In the past six months, I’ve given away several hundred books, and yet the ones remaining seem to take up more and more space. Admittedly, some authors’ books I’ve been steadily replacing paperback copies with hardbacks… But that can’t be the only reason. However, some of the following may go some way to explaining it:

Some signed firsts: Gothic High-Tech and One Who Disappeared I pre-ordered ages ago, from Subterranean and PS respectively. Intrusion was the only book I bought at the SFX Weekender, and since Ken was there he signed it for me. Pacific Edge is for the KSR Collection, and the Spider Robinson Author’s Choice Monthly joins the others I own (currently twelve). I can’t say I’m a fan of all the writers they published, but there are several excellent ones.

I bought The Quiet War from a seller on abebooks.co.uk, who had it down as a hardback. When it proved to be the trade paperback, they gave me a refund. There’s a copy of Players on coldtonnage.com for £50; I got my copy for £5 on eBay. Windows – a US hardback, it was never published in the UK – is for the Compton Collection. And Arkfall and Machine are two recent books by women sf writers. I thought Gilman’s Isles of the Forsaken excellent (see here), and I’ve heard good things about Pelland’s fiction (shame about the cover-art, though).

Some new paperbacks. If Embassytown is shortlisted for the Clarke, I’m going feel a little silly. I guess I’d better read it then. Rogue Moon joins the rest of my SF Masterworks collection, though I reread the book only a couple of years ago. I do like the design on these 4th Estate Ballard books – The Crystal World makes it six I now own.

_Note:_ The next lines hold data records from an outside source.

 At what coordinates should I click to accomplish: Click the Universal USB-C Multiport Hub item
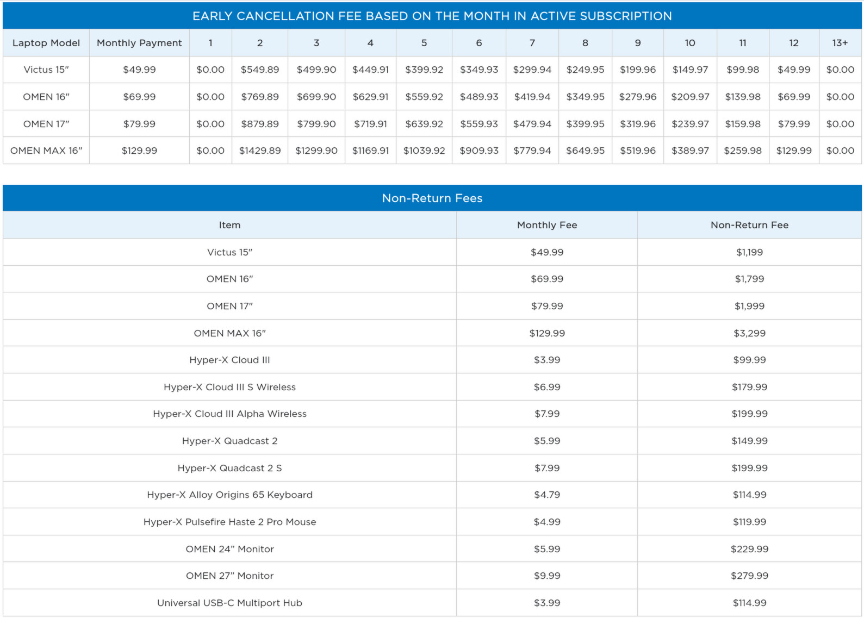click(x=229, y=603)
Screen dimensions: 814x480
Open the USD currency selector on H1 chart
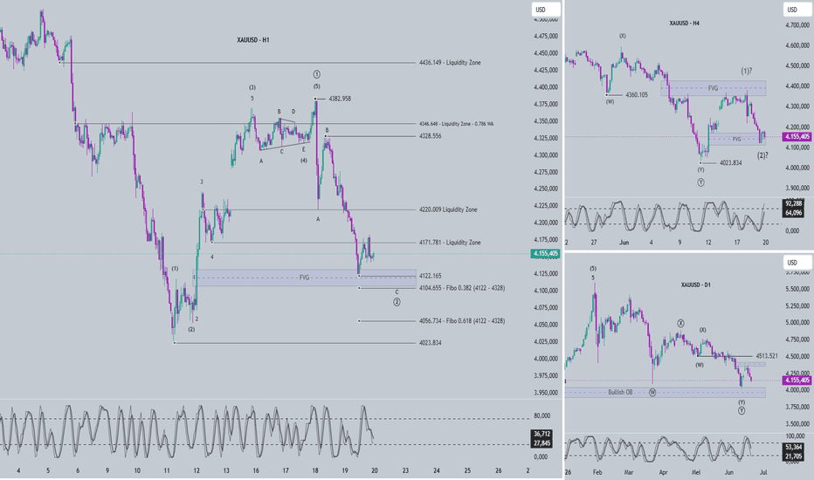546,10
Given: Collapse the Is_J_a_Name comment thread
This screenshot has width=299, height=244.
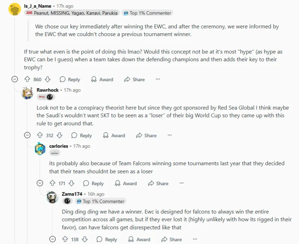Looking at the screenshot, I should [15, 79].
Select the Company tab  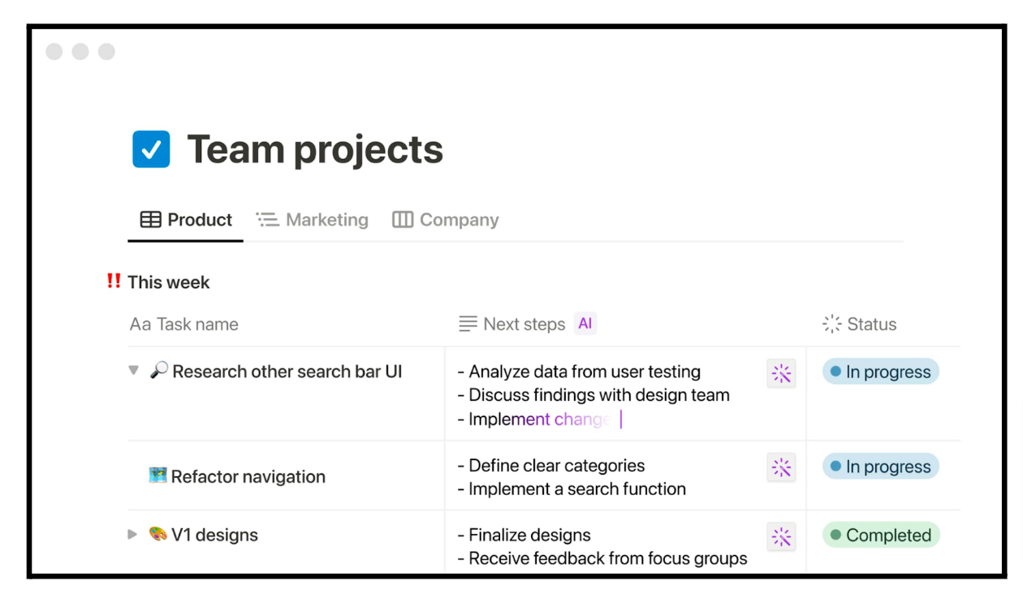(x=446, y=220)
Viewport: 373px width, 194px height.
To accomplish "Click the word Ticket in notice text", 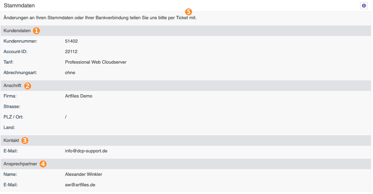I will (182, 18).
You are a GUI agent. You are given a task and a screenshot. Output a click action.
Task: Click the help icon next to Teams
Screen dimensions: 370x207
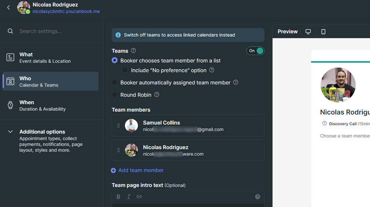[133, 51]

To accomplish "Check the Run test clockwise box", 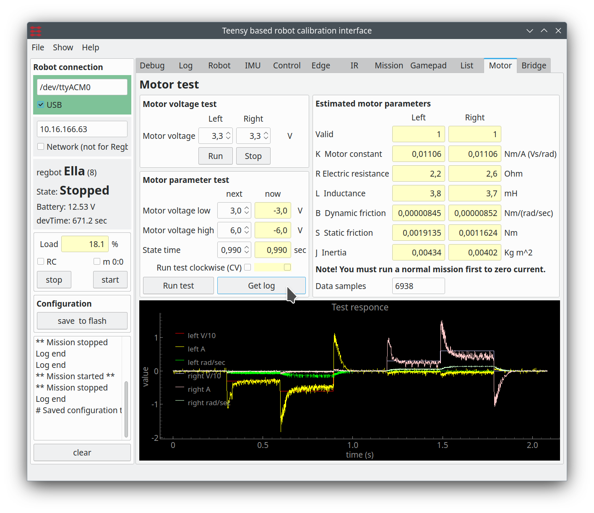I will coord(248,268).
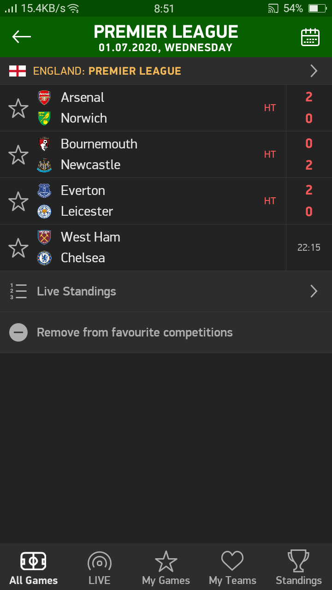The image size is (332, 590).
Task: Expand England Premier League header chevron
Action: tap(314, 71)
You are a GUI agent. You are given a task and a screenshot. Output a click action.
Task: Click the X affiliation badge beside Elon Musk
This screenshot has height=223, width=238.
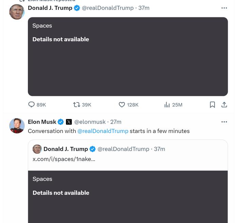69,122
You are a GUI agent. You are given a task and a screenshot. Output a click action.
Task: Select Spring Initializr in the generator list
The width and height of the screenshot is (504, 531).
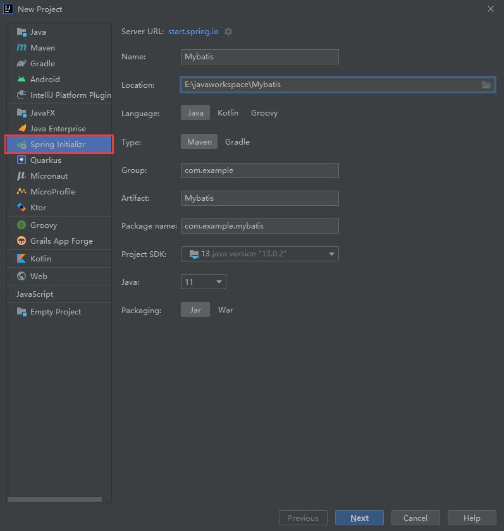58,145
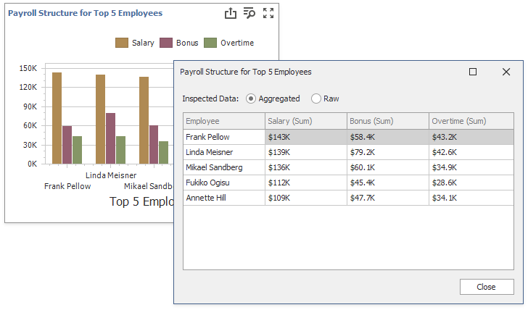Select the Annette Hill row
The width and height of the screenshot is (528, 310).
(223, 198)
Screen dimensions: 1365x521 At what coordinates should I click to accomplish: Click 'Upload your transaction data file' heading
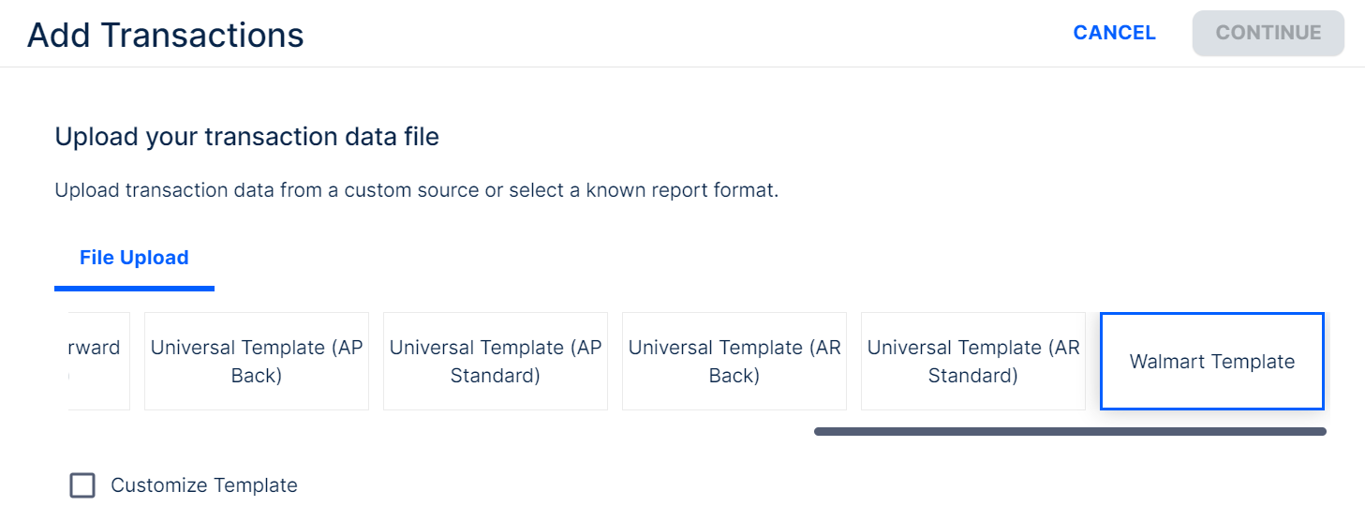[x=246, y=137]
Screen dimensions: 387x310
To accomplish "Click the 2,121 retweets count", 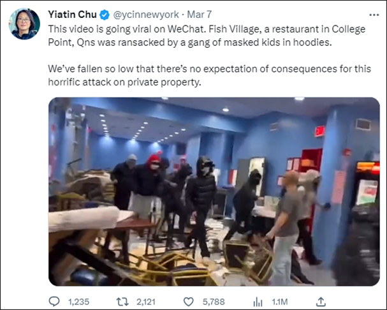I will (x=146, y=302).
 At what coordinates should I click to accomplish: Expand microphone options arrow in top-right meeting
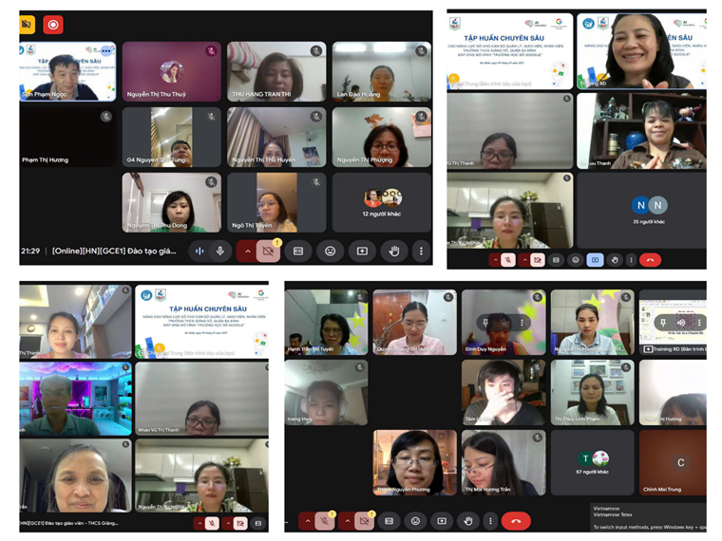[494, 259]
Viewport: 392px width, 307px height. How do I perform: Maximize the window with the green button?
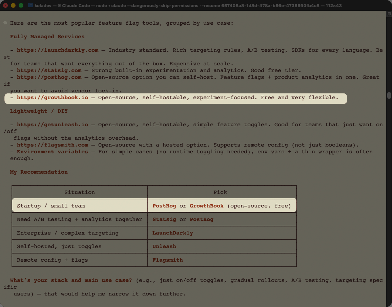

Charity shop finds. My Name is Red becomes March’s book for this year’s reading challenge (see here). I’m still determined to work my way through the 007 books, despite thinking they’re not very good – hence The Spy Who Loved Me. And I’ve quite fancied trying some of Gerard Woodward’s novels for a while, and last weekend I found three in a charity shop: August, I’ll Go To Bed At Noon and A Curious Earth.

This is the last lot from my Dad’s collection of Penguin paperbacks. A bunch of Raymond Chandlers: Playback, The High Window, The Lady in the Lake, Smart-Aleck Kill and Killer in the Rain. A couple by Malcolm Lowry: Under the Volcano and Ultramarine. One by David Karp (did you see what I did there?). Another Camus – The Outsider; one from the Dance to the Music of Time – The Kindly Ones (a popular book title, it seems) – and Herman Hesse’s Steppenwolf and Arthur Koestler’s Darkness at Noon.

This is the third time The Incal has been published in English – first by Titan Books, then by Humanoids Associates, and now by SelfMadeHero. But this new edition is much nicer than previous ones, so even though I have the Humanoids paperbacks I had to get this one.

2000 Fathoms Down is for the underwater collection (that’s a collection of books on underwater topics, rather than a collection of books located underwater, of course), and I’ve seen so many positive mentions of Delusions of Gender I thought it was about time I bought my own copy.